### Aufgaben
• a. Gib den Abschnitt aus dem Textauszug über Belichtungsmesser wortgetreu wieder. Setze bei den Worten „Achtung, was man“ ein und ende nach „auch ohne Spot­belich­tungs­messung?“.
• b. Prüfe anhand des Textauszugs über Belichtungsmesser, ob die folgenden Aussagen zutreffen. Beantworte jede mit Ja oder Nein und zitiere die entscheidenden Worte des Textes. (i) Renommierte Belichtungsmesser liefern bei Kunstlicht stets zuverlässige Werte. (ii) Unterschiede in der spektralen Empfindlichkeit von Film und Belichtungsmesser sollten vorab getestet werden.
• c. Übersetze den folgenden Satz aus dem Textauszug über Belichtungsmesser ins Englische: „Die spek­tralen Empfindlich­keits­unter­schiede von Film und Belich­tungs­messer sollte man vorher austesten und gezielt berück­sichtigen.“

### Textauszug
________________________

Achtung, was man wissen sollte: Auch renom­mierte Belichtungs­messer können bei Kunst­licht ordentlich daneben liegen, siehe meinen →Belichtungs­messer-Vergleich. Die spek­tralen Empfindlich­keits­unter­schiede von Film und Belich­tungs­messer sollte man vorher austesten und gezielt berück­sichtigen.

Geht das auch ohne Spot­belich­tungs­messung?

________________________

### Angezeigte Daten
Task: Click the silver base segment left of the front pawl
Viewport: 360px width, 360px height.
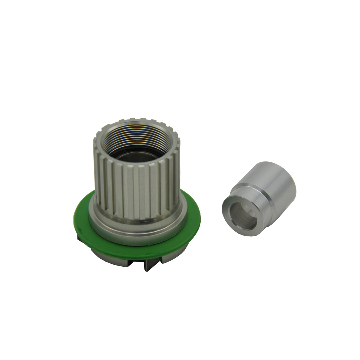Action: [120, 260]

________________________

### Lösungen
• a.
Achtung, was man wissen sollte: Auch renom­mierte Belichtungs­messer können bei Kunst­licht ordentlich daneben liegen, siehe meinen →Belichtungs­messer-Vergleich. Die spek­tralen Empfindlich­keits­unter­schiede von Film und Belich­tungs­messer sollte man vorher austesten und gezielt berück­sichtigen.

Geht das auch ohne Spot­belich­tungs­messung?

• b.
(i) Nein: „ordentlich daneben liegen“
(ii) Ja: „sollte man vorher austesten“

• c. The differences in spectral sensitivity between film and exposure meter should be tested beforehand and specifically taken into account.